Descrizione del problema:
Elenca, per favore, tutti gli anni citati nel testo sul manspreading e indica per ciascuno l'evento a cui è collegato.

===== Testo

Sin da bambine, le donne sono state abituate a sedersi con le gambe chiuse e in maniera composta. Agli uomini, invece, è da sempre concesso di occupare lo spazio più liberamente, una concessione che nel corso del tempo ha trasmesso loro una strana idea di territorialità e che li legittima a occupare lo spazio come se fosse loro. Avete mai fatto caso, in metro o in un bus, che il modo di sedersi di un uomo è totalmente diverso da quello di una donna? Che gli uomini tendono a sedersi con le gambe aperte mentre le donne con le gambe incrociate? Vi sorprenderà sapere che non si tratta di una fatalità né tanto meno di semplice maleducazione. Quello di cui parliamo è un fenomeno ben definito, noto con il nome di “manspreading”, e dovuto al fatto che lo spazio pubblico è genderizzato.
Cos’è il manspreading?
Di manspreading si comincia a parlare sui social già nel 2013, ma il termine appare per la prima volta nel 2014, negli Stati Uniti, quando la Metropolitan Transportation Authority (MTA) di New York avvia tramite alcuni cartelli una campagna di sensibilizzazione, invitando i passeggeri ad assumere una postura rispettosa in metro, bus e treni. La parola “manspreading” è entrata ufficialmente a far parte dell’Oxford Dictionaries nel 2015 e significa letteralmente “uomo che si allarga”, un concetto che le femministe americane hanno sviluppato e studiato per indicare un atteggiamento tipicamente maschile sui mezzi pubblici che, ben lungi dall’essere una semplice mancanza di educazione, ha radici ben più profonde.

==========
===== Dati forniti

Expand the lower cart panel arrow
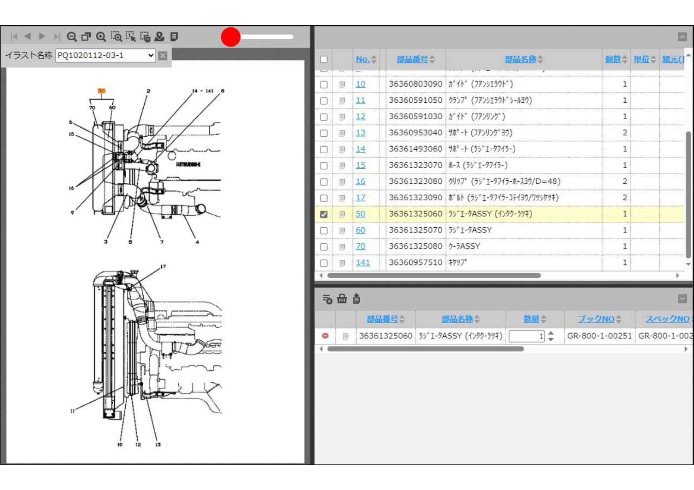Image resolution: width=694 pixels, height=490 pixels. 682,299
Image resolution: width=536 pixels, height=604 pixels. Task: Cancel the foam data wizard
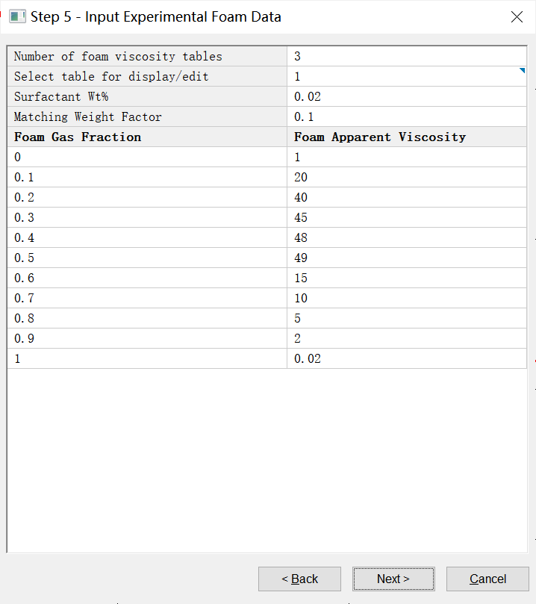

==========

Risposta corretta:
- 2013: sui social si comincia a parlare di manspreading.
- 2014: il termine appare per la prima volta negli Stati Uniti, quando la Metropolitan Transportation Authority (MTA) di New York avvia con alcuni cartelli una campagna di sensibilizzazione.
- 2015: la parola "manspreading" entra ufficialmente nell'Oxford Dictionaries.